GADTs let you associate different type parameters for different data constructors of a type.

For example, imagine we represent simple language terms that can only be bool/int literals and And/Add operations between those:

data Expr = ExprInt Int
          | ExprBool Bool
          | ExprAnd Expr Expr
          | ExprAdd Expr Expr

This would let us do invalid things like:

ExprAnd (ExprInt 5) (ExprBool True)

Firstly and less importantly, GADTs let us write the same definition using a different notation:

data Expr where
  ExprInt  :: Int -> Expr
  ExprBool :: Bool -> Expr
  ExprAnd  :: Expr -> Expr -> Expr
  ExprAdd  :: Expr -> Expr -> Expr

The real point of this notation is that it is an opportunity to associate different constructors of Expr with different type constraints and type parameters: So you restrict the return value of the

data Expr  :: * -> * where
  ExprInt  :: Int -> Expr Int
  ExprBool :: Bool -> Expr Bool
  ExprAnd  :: Expr Bool -> Expr Bool -> Expr Bool
  ExprAdd  :: Expr Int -> Expr Int -> Expr Int

This rules out non-sensical terms like:

ExprAnd (ExprInt 5) (ExprBool True)

Additionally, GADTs let you add type-class constraints and forall’d variables to each of the constructors. For example, let’s say we want to represent a length-indexed list:

data LenList :: Nat -> * -> * where
  Nil :: LenList 0 a
  Cons :: a -> LenList n a -> LenList (1 + n) a

Note that not only do the 2 differing constructors have differing type params (0/1+n), they also have constraints linking the "n" from the "LenList" type index (aka type parameter) to the "n" of the given list.

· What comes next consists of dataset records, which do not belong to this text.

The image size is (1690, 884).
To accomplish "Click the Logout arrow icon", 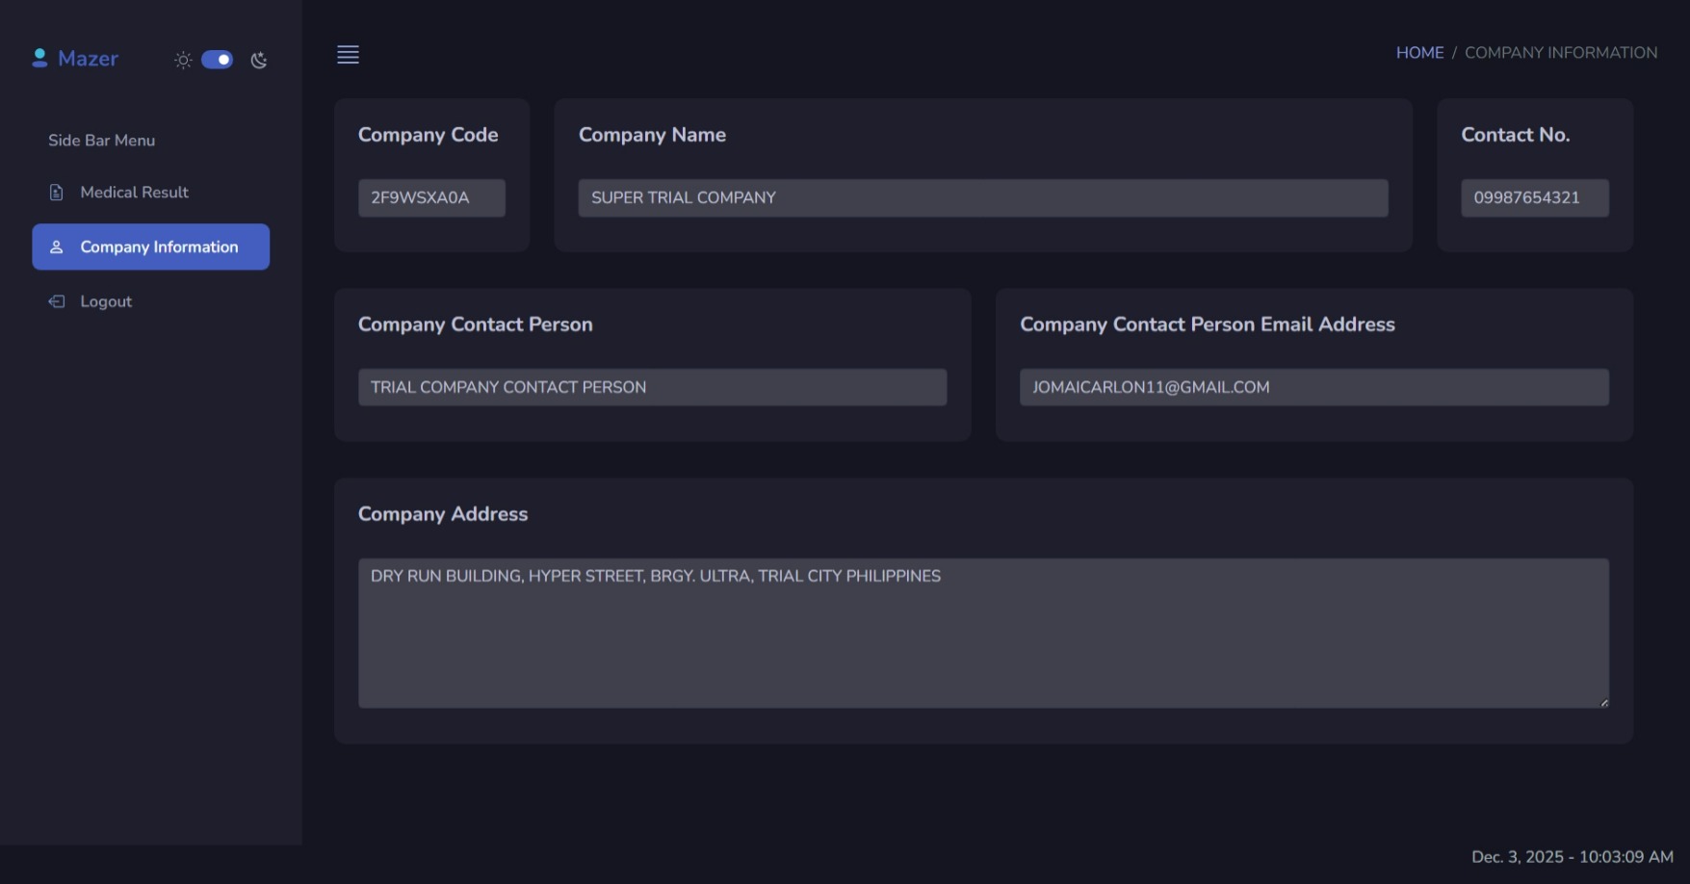I will tap(57, 301).
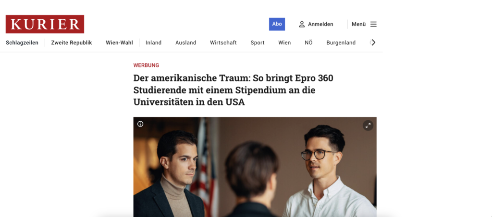The height and width of the screenshot is (217, 492).
Task: Go to Burgenland section
Action: point(341,43)
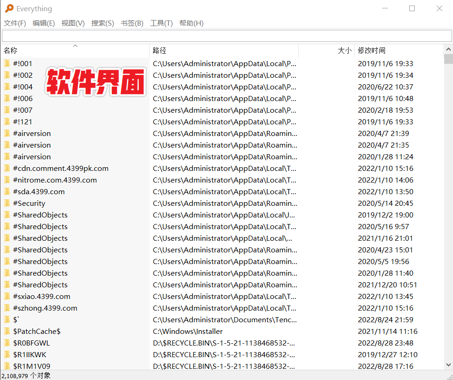Click the folder icon next to #Security
Screen dimensions: 453x380
click(x=8, y=203)
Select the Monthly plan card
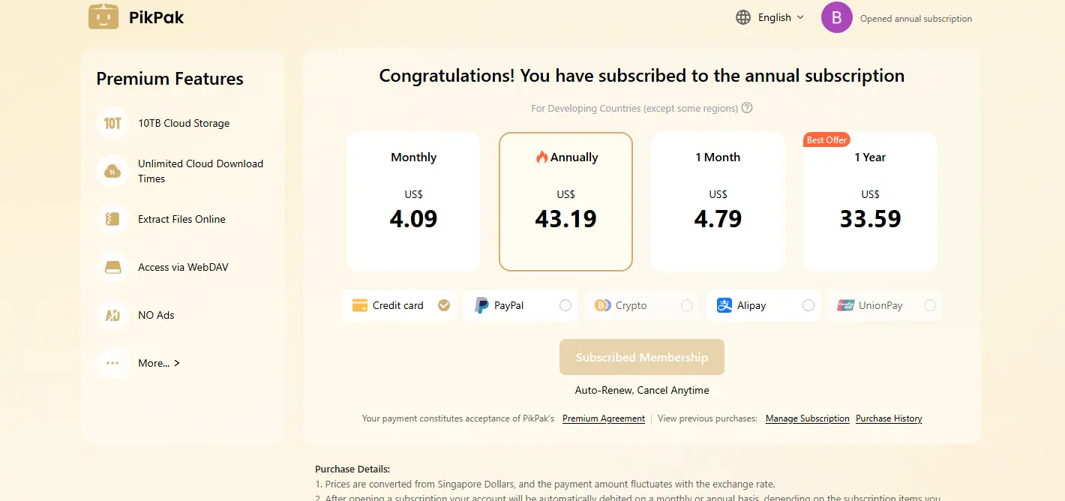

Another important facet of GADTs is that all this extra information is not just used to type-check value constructions as shown above. It also gives you back type information when you do case analysis. i.e:

case myLenList of
  Nil       -> ... -- ^ the type of myLenList in this case is inferred to (LenList 0 a)
  Cons x xs -> ... -- ^ the type of myLenList in this case is inferred to
                   (LenList (1 + n) a) and the type of xs is inferred to (LenList n a)

 f
To reiterate, the type of the term we're case analyzing is inferred differently according to runtime values (which constructor is chosen).

Lastly, by allowing interesting types and constraints on each constructor, GADTs implicitly allow existential quantification, and storing of type-class instances inside values.

For example, this existentially quantified (and mostly useless) type:

data SomeShowable = forall a. Show a => MkSomeShowable a

Can be represented with GADTs as:

data SomeShowable where
  MkSomeShowable :: Show a => a -> SomeShowable

Note the forall a. can be left implicit in the GADT version.

Interestingly, with GADTs, you can have existential quantification only in some of your constructors. You can have differing type-class instances stored inside different constructors. When you pattern-match your GADT constructor, the instance implicitly comes into scope.